Lihat ke Halaman Asli

Sutomo Paguci

TERVERIFIKASI

Advokat

Fidelis Divonis Bebas Andai Hakim Gunakan Ajaran Hukum Ini

Diperbarui: 16 Agustus 2017   08:35

Kompasiana adalah platform blog. Konten ini menjadi tanggung jawab bloger dan tidak mewakili pandangan redaksi Kompas.

KOMPAS.com/Yohanes Kurnia Irawan

Para ahli hukum pidana baik dari kalangan akademisi maupun praktisi hingga kini sebenarnya sudah sepakat bahwa ajaran perbuatan melawan hukum materil (materiele wederechtelijkheid) dalam fungsi negatif dapat diterapkan dalam kasus aktual.
○ ○ ○ ○ ○ ○ ○
KERJAKAN BERIKUT INI:
1. Kutip bagian tulisan tentang vonis Fidelis mulai dari "Diperbarui: 16 Agustus" sampai dengan "dalam kasus aktual.".
2. Tuliskan kelanjutan tulisan tentang vonis Fidelis setelah kalimat terakhir yang tercantum.

ISI DATA:
○ ○ ○ ○ ○ ○ ○
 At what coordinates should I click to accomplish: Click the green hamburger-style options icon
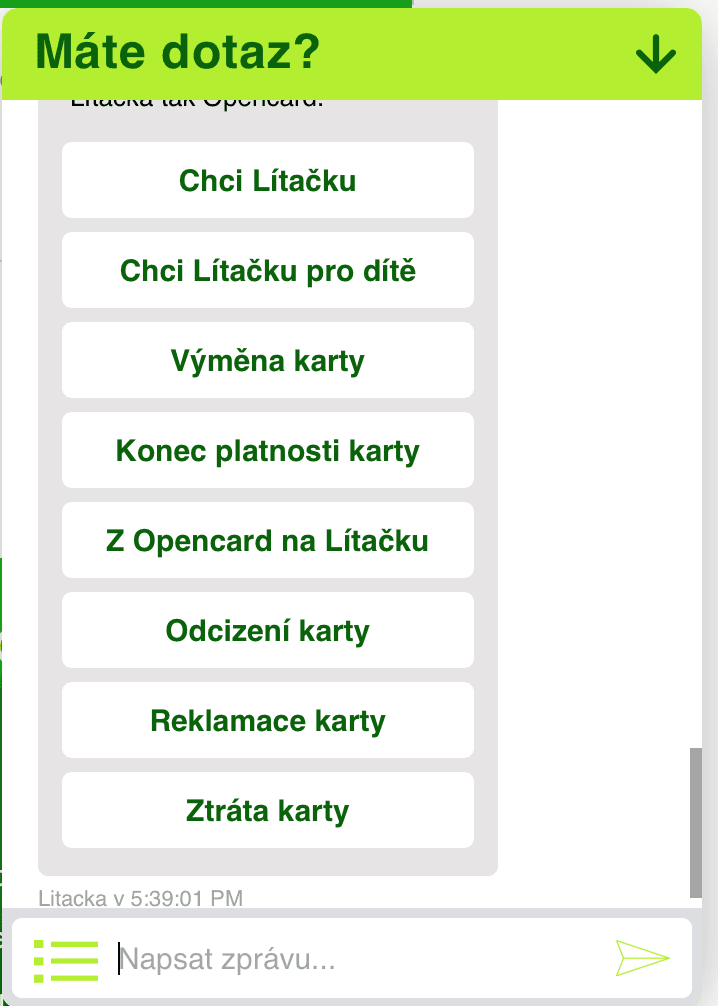click(63, 958)
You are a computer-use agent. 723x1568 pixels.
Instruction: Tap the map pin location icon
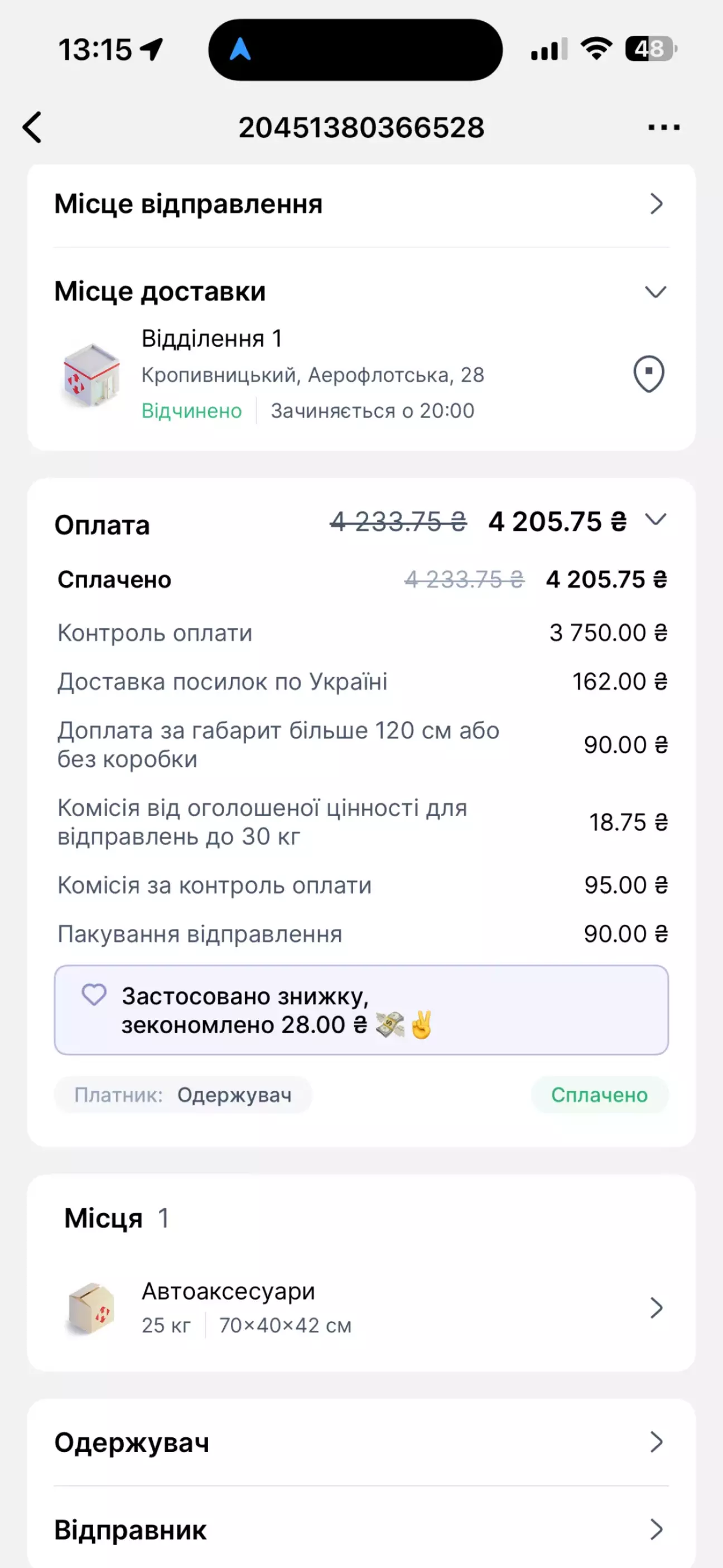pos(649,374)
○ ○ ○ ○ ○ ○ ○
HASIL BERURUTAN:
1.
Diperbarui: 16 Agustus 2017   08:35

Kompasiana adalah platform blog. Konten ini menjadi tanggung jawab bloger dan tidak mewakili pandangan redaksi Kompas.

KOMPAS.com/Yohanes Kurnia Irawan

Para ahli hukum pidana baik dari kalangan akademisi maupun praktisi hingga kini sebenarnya sudah sepakat bahwa ajaran perbuatan melawan hukum materil (materiele wederechtelijkheid) dalam fungsi negatif dapat diterapkan dalam kasus aktual.

2.
Ajaran hukum ini pada intinya menggariskan, meskipun suatu perbuatan telah memenuhi unsur formil suatu pasal undang-undang (perbuatannya formil melawan hukum), maka tidak selalu pelaku dapat dipidana jika ada perkecualian berdasarkan aturan hukum tidak tertulis atau materil tidak melawan hukum.

Dengan kata lain, penerapan ajaran melawan hukum materil dalam fungsi negatif merupakan alasan penghapus sifat melawan hukum suatu perbuatan (straftuitsluitings-grond) atau alasan pembenar atau menghalalkan perbuatan yang merupakan suatu tindak pidana (rechtvaardigings-grond).

Sisi materil yang dapat menghapus sifat melawan hukum suatu perbuatan adalah pandangan hukum atau kesadaran hukum masyarakat bahwa perbuatan tersebut tidaklah tercela atau dapat dibenarkan.

Adapun kriteria dan syarat penerapan ajaran hukum materil dalam fungsi positif dapat dirujuk pendapat ahli hukum terkemuka, seperti Th. W. Van Veen, Langemeyer dan J.M. Van Bemmelen.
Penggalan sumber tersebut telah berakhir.